Gears Tactics was a massive change in pace for the franchise.

©Xbox Game Studios

Finally, this brings us to Gears Tactics, the most recent game in the Gears of War franchise. The game takes heavy inspiration from XCOM: Enemy Unknown and its sequel, bringing turn-based tactical combat to the world of Sera. You command a squad of COG soldiers, completing a series of missions where you aim to eliminate all enemies as well as complete a set of secondary objectives. Each turn, you move your characters around the map, placing them into cover and firing at enemies where necessary. Your characters are comprised of different classes, so you need to consider the best soldier for the job in every situation. For the most part, death is permanent too, except for a few story-essential characters.

It would be all too easy to write off Gears Tactics as a cheap XCOM clone. There are undeniable similarities, for sure. However, the way it integrates elements of the series’ third-person gameplay into a new genre seamlessly is impressive and deserves praise. For example, you’ve got to use grenades to close Emergence Holes to stop spawning Locust, in the same way you do in the main games. As Gears Tactics is turn-based, taking the time to do this can be a death sentence, so you’ve got to think tactically about it.

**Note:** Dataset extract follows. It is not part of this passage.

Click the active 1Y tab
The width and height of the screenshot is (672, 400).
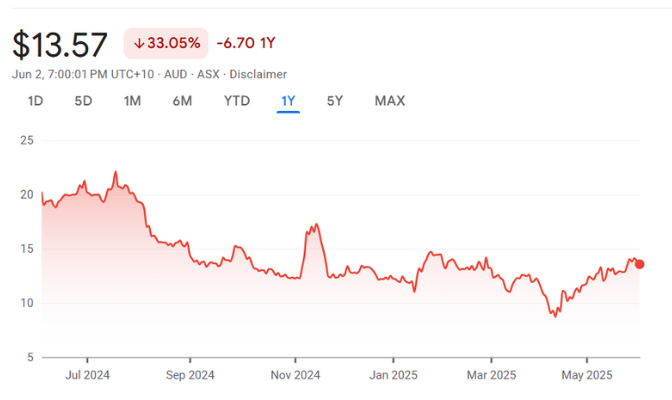coord(288,100)
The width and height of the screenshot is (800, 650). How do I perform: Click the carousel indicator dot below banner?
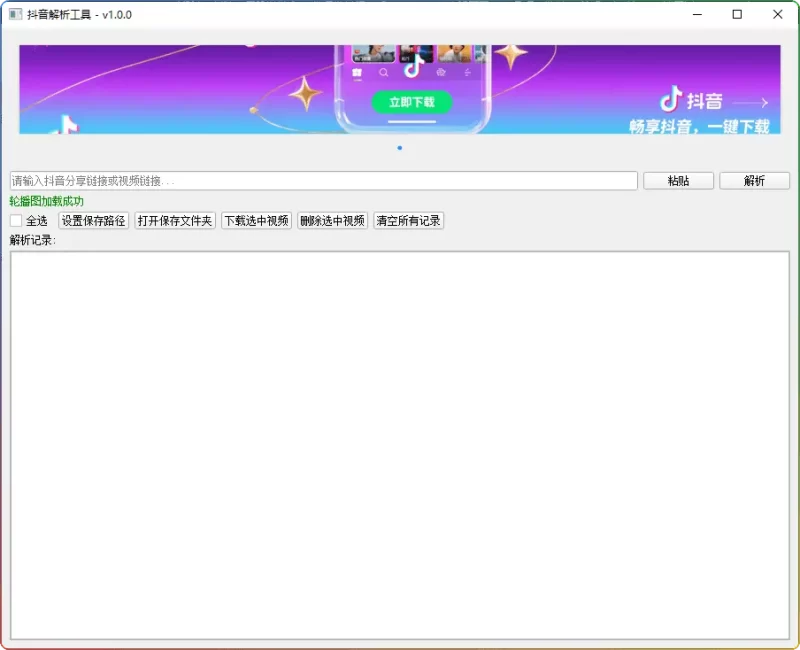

As for the story itself, it’s standard Gears of War fare. Chronologically, the game takes place prior to the original game during the early days of the Human-Locust War. Some familiar faces from the series lore appear, with some great deep-cut references for huge fans. It’s not going to be for everyone, but Gears Tactics more than earns its place in the series. Returning players should at least give it a shot.